Pan-cancer and single-cell analysis reveals FAM83D expression as a cancer prognostic biomarker

The family with sequence similarity 83 member D (FAM83D) protein is known to play a significant role in many human diseases. However, its role in cancer remains ambiguous. This study aimed to investigate the function of FAM83D in a pan-cancer analysis, with a special focus on breast cancer.

Results suggest that FAM83D expression can serve as a valuable biomarker and core gene across cancer types. Furthermore, FAM83D expression is significantly associated with MCF-7 cell proliferation and thus may be a prospective prognostic biomarker especially for breast cancer.
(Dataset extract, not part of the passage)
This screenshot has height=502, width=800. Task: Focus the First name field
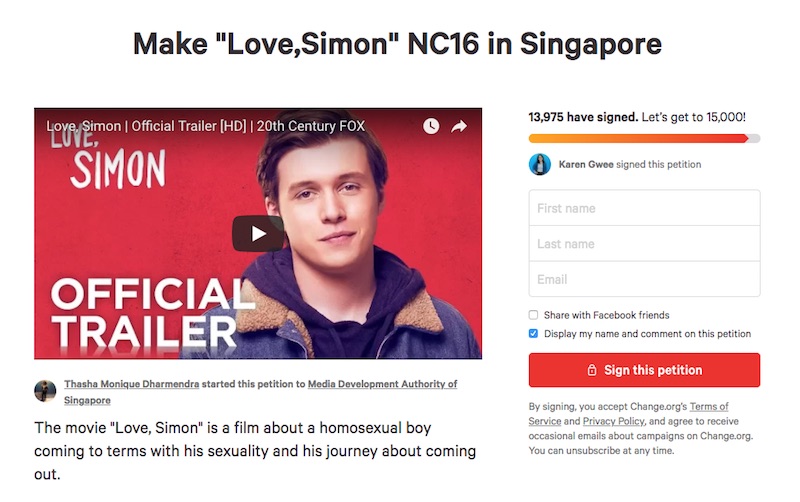(644, 208)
Samples were collected from The Cancer Genome Atlas (TCGA) and used for bioinformatic analysis. Datasets from the Gene Expression Omnibus (GEO) and Genotype-Tissue Expression (GTEx) databases were also analyzed for verification. The potential value of FAM83D as a prognostic and diagnostic biomarker was visualized through R software. The "survival" and "GSVA" package were used for univariate, multivariate and pathway enrichment analyseis. We further analyzed the CancerSEA databases and TISIDB websites for single-cell and immune-related profiling. Lastly, we validated those data in vitro using quantitative reverse transcriptase-polymerase chain reaction (RT‒qPCR), cell counting kit-8 (CCK-8), transwell, flow cytometry, and tumorigenicity assays in a murine cell line model.
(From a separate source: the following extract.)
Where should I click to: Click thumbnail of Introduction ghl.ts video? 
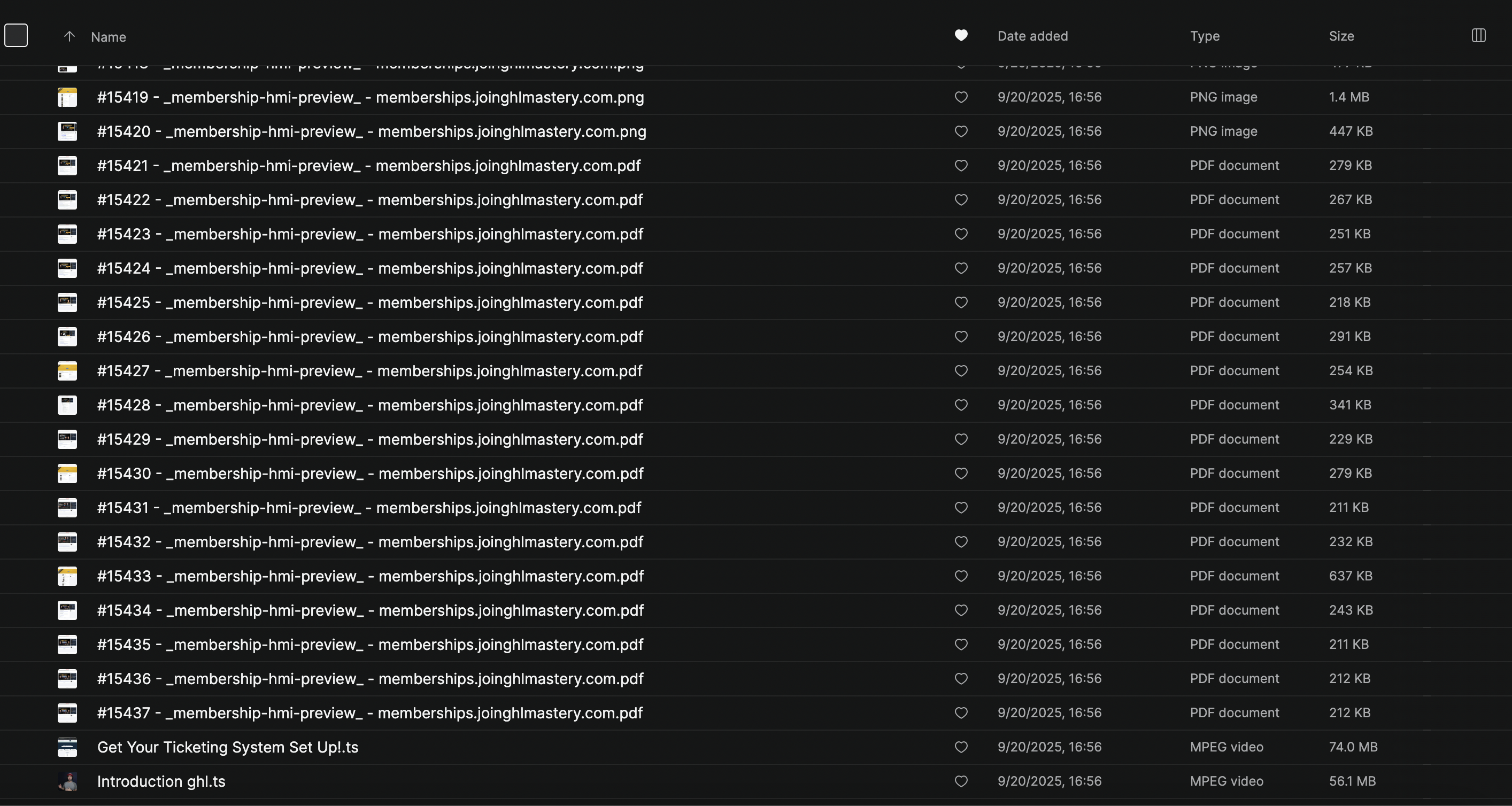(x=67, y=781)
The expression of FAM83D in tumor samples was significantly higher than in normal tissues for most cancer types in the datasets. We confirmed this finding using RT‒qPCR in a breast cancer cell line. Analysis of multiple datasets suggests that overall survival (OS) was extremely poor for breast cancer patients with high FAM83D expression. The CCK-8 assay demonstrated that MCF-7 cell proliferation was inhibited after genetic silencing of FAM83D. Transwell assay showed that knockdown of FAM83D significantly inhibited the invasion and migration ability of MCF-7 cells compared to the control. The results of flow cytometry showed that silencing FAM83D could block the G1 phase of MCF-7 cells compared with negative groups. The tumorigenicity assay in nude mice indicated that the tumorigenic ability to silence FAM83D decreased compared.